Oil prices trend higher after Russia signals olive branch to OPEC

Russian oil minister said on Tuesday he did not rule out joint measures with OPEC to stabilise the market.

Saudi Energy Minister
Saudi Energy Minister Prince Abdulaziz bin Salman Al Saud appeared to rebuff Russian signals of a path forward for cooperation after he told Reuters news agency he did not see a need to hold a meeting between OPEC and its allies in May-June if there was no agreement on what measures should be taken to deal with the impact of the coronavirus outbreak on oil demand and prices [File: Leonhard Foeger/Reuters]

On Monday, investors saw a proverbial oil barrel that was decidedly half empty. A day later, it started looking a little fuller.

Oil prices jumped by almost 8 percent before falling back on Tuesday – a day after the biggest rout in nearly 30 years after Russia signalled that talks with OPEC could still be on the cards and investors took heart after governments said stimulus measures are in the offing to combat the fallout of the coronavirus outbreak.

United States President Donald Trump on Monday said he will be taking “major” steps to gird the US economy against the impact of the spreading outbreak, while the Japanese government plans to spend more than $4bn in a second package of steps to cope with the virus.

Brent crude futures were up 4.71 percent, to $35.98 a barrel around noon in New York, after hitting a session high of $38.22 a barrel.

West Texas Intermediate (WTI) crude gained 6.78 percent to $33.24 a barrel, after hitting a high of $34.60.

Both benchmarks had plunged 25 percent on Monday, dropping to their lowest levels since February 2016 and recording their biggest one-day percentage declines since January 17, 1991, when oil prices fell at the outset of the first Gulf War.

Trading volumes in the front-month for both contracts hit record highs in the previous session after three years of cooperation between Saudi Arabia and Russia and other major oil producers to limit supply fell apart on Friday, triggering a price war for market share.

Saudi Arabia, the world’s biggest oil exporter, escalated tensions with plans to supply 12.3 million barrels per day (bpd) in April, well above the current production levels of 9.7 million bpd, Saudi Aramco CEO Amin Nasser said on Tuesday.

April’s crude supply will be “300,000 barrels per day over the company’s maximum sustained capacity of 12 million bpd”, Nasser said in a statement received by Reuters news agency.

Price pared gains by more than $1 on the news.

Russian Energy Minister Alexander Novak said he did not rule out joint measures with OPEC to stabilise the market, adding that the next meeting between the cartel and its allies, a pairing known as OPEC+, is planned for May-June.

But in response, the Saudi energy minister told Reuters he did not see a need to hold an OPEC+ meeting in May-June if there was no agreement on what measures should be taken to deal with the impact of the coronavirus outbreak on oil demand and prices.

“I fail to see the wisdom for holding meetings in May-June that would only demonstrate our failure in attending to what we should have done in a crisis like this and taking the necessary measures,” Prince Abdulaziz bin Salman Al Saud said.

The sentiment was also lifted after Chinese President Xi Jinping visited Wuhan, the epicentre of the coronavirus outbreak, for the first time since the epidemic began, and as the spread of the virus in mainland China slows sharply.

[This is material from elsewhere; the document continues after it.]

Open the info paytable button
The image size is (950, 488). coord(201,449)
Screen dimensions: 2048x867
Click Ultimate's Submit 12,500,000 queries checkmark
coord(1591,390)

China, the world’s second-largest oil consumer, is trying to get people in hard-hit Hubei province back to work by using a mobile phone-based monitoring system that will allow people to travel within the province.

Crude was also supported by potential US output cuts, although analysts warned gains may be temporary as oil demand continues to be hit by the virus outbreak, which has spread beyond China and prompted Italy to implement a nationwide lockdown.

US shale producers rushed to deepen spending cuts and could reduce production after OPEC’s decision to pump full bore into a global market hit by shrinking demand.

“When you look at the leverage the industry is in, at prices of around $30, it’s not profitable,” said Jonathan Barratt, chief investment officer of Probis Group.